> [Exercise requirements]:
Skip the images; return every entry exactly.

Items from a dataset:
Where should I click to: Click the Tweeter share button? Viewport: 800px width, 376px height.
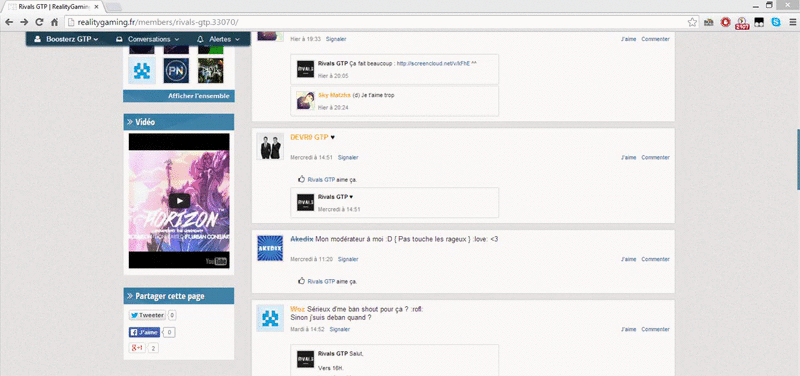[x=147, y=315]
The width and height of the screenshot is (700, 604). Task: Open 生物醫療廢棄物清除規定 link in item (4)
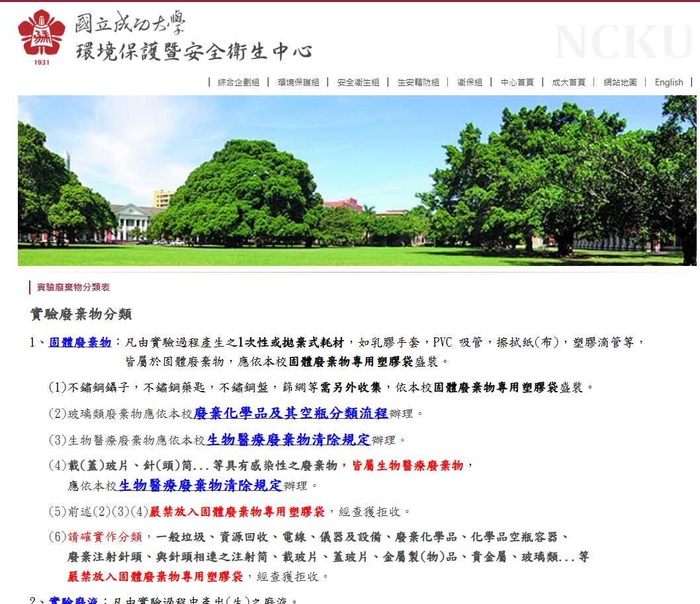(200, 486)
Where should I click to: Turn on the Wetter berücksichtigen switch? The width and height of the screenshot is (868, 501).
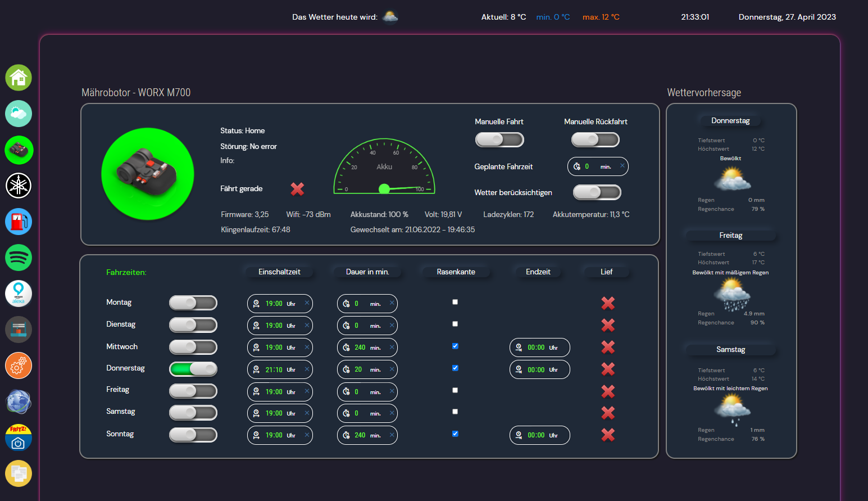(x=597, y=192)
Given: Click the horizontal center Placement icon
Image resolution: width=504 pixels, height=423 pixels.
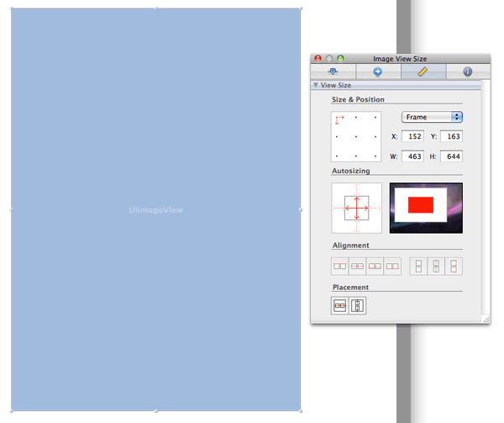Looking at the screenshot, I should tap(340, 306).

> [Worked solution]:
Where should I click to: Click the Tweeter share button? Viewport: 800px width, 376px height.
[x=147, y=315]
The width and height of the screenshot is (700, 604). Task: Open 生物醫療廢棄物清除規定 link in item (4)
(200, 486)
Where should I click to: Turn on the Wetter berücksichtigen switch? The width and height of the screenshot is (868, 501).
(x=597, y=192)
Given: Click the horizontal center Placement icon
Image resolution: width=504 pixels, height=423 pixels.
Looking at the screenshot, I should tap(340, 306).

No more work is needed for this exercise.